─── Supplied data

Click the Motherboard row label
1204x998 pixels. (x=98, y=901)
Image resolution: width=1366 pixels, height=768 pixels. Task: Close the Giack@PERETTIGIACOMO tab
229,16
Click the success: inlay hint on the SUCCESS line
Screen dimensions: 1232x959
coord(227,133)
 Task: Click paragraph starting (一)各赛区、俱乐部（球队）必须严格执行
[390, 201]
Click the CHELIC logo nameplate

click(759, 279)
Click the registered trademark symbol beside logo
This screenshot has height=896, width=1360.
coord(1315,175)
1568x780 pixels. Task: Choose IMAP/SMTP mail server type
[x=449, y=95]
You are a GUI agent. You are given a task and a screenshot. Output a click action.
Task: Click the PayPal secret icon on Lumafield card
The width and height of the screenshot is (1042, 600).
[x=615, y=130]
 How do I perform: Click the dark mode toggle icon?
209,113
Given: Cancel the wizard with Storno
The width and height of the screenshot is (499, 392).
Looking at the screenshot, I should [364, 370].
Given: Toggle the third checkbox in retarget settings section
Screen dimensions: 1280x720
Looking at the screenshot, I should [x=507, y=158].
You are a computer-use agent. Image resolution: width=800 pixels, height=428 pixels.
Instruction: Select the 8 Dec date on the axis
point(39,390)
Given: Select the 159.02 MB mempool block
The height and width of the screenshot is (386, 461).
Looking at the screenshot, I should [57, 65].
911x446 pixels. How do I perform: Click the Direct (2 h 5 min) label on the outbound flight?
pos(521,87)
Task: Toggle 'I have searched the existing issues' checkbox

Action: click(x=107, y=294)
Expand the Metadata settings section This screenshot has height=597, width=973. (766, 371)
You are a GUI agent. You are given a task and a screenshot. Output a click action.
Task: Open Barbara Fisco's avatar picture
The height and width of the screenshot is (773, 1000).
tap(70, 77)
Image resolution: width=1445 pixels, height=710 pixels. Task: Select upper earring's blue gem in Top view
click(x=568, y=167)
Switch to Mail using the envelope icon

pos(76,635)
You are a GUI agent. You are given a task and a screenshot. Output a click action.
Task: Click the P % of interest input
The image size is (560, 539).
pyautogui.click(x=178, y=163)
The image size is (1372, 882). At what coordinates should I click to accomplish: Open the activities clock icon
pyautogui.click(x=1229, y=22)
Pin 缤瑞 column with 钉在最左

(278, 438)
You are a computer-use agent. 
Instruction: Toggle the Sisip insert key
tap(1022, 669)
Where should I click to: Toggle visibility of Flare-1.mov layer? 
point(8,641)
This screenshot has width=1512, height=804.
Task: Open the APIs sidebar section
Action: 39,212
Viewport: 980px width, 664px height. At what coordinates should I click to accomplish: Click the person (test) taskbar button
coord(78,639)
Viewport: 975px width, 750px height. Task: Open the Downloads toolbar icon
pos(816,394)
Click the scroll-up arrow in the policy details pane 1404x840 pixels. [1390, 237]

──────

Your assignment: Output every line above so that it reads exactly as before.

Answer space:
Click the Motherboard row label
1204x998 pixels. (x=98, y=901)
Image resolution: width=1366 pixels, height=768 pixels. Task: Close the Giack@PERETTIGIACOMO tab
229,16
Click the success: inlay hint on the SUCCESS line
Screen dimensions: 1232x959
coord(227,133)
 Task: Click paragraph starting (一)各赛区、俱乐部（球队）必须严格执行
[390, 201]
Click the CHELIC logo nameplate

click(759, 279)
Click the registered trademark symbol beside logo
This screenshot has height=896, width=1360.
coord(1315,175)
1568x780 pixels. Task: Choose IMAP/SMTP mail server type
[x=449, y=95]
You are a GUI agent. You are given a task and a screenshot. Output a click action.
Task: Click the PayPal secret icon on Lumafield card
The width and height of the screenshot is (1042, 600).
[x=615, y=130]
 How do I perform: Click the dark mode toggle icon?
209,113
Given: Cancel the wizard with Storno
The width and height of the screenshot is (499, 392).
Looking at the screenshot, I should [364, 370].
Given: Toggle the third checkbox in retarget settings section
Screen dimensions: 1280x720
Looking at the screenshot, I should [x=507, y=158].
You are a computer-use agent. Image resolution: width=800 pixels, height=428 pixels.
Instruction: Select the 8 Dec date on the axis
point(39,390)
Given: Select the 159.02 MB mempool block
The height and width of the screenshot is (386, 461).
Looking at the screenshot, I should [57, 65].
911x446 pixels. How do I perform: Click the Direct (2 h 5 min) label on the outbound flight?
pos(521,87)
Task: Toggle 'I have searched the existing issues' checkbox

Action: click(x=107, y=294)
Expand the Metadata settings section This screenshot has height=597, width=973. (766, 371)
You are a GUI agent. You are given a task and a screenshot. Output a click action.
Task: Open Barbara Fisco's avatar picture
The height and width of the screenshot is (773, 1000).
tap(70, 77)
Image resolution: width=1445 pixels, height=710 pixels. Task: Select upper earring's blue gem in Top view
click(x=568, y=167)
Switch to Mail using the envelope icon

pos(76,635)
You are a GUI agent. You are given a task and a screenshot. Output a click action.
Task: Click the P % of interest input
The image size is (560, 539).
pyautogui.click(x=178, y=163)
The image size is (1372, 882). At what coordinates should I click to accomplish: Open the activities clock icon
pyautogui.click(x=1229, y=22)
Pin 缤瑞 column with 钉在最左

(278, 438)
You are a computer-use agent. 
Instruction: Toggle the Sisip insert key
tap(1022, 669)
Where should I click to: Toggle visibility of Flare-1.mov layer? 
point(8,641)
This screenshot has width=1512, height=804.
Task: Open the APIs sidebar section
Action: 39,212
Viewport: 980px width, 664px height. At what coordinates should I click to accomplish: Click the person (test) taskbar button
coord(78,639)
Viewport: 975px width, 750px height. Task: Open the Downloads toolbar icon
pos(816,394)
Click the scroll-up arrow in the policy details pane 1404x840 pixels. [1390, 237]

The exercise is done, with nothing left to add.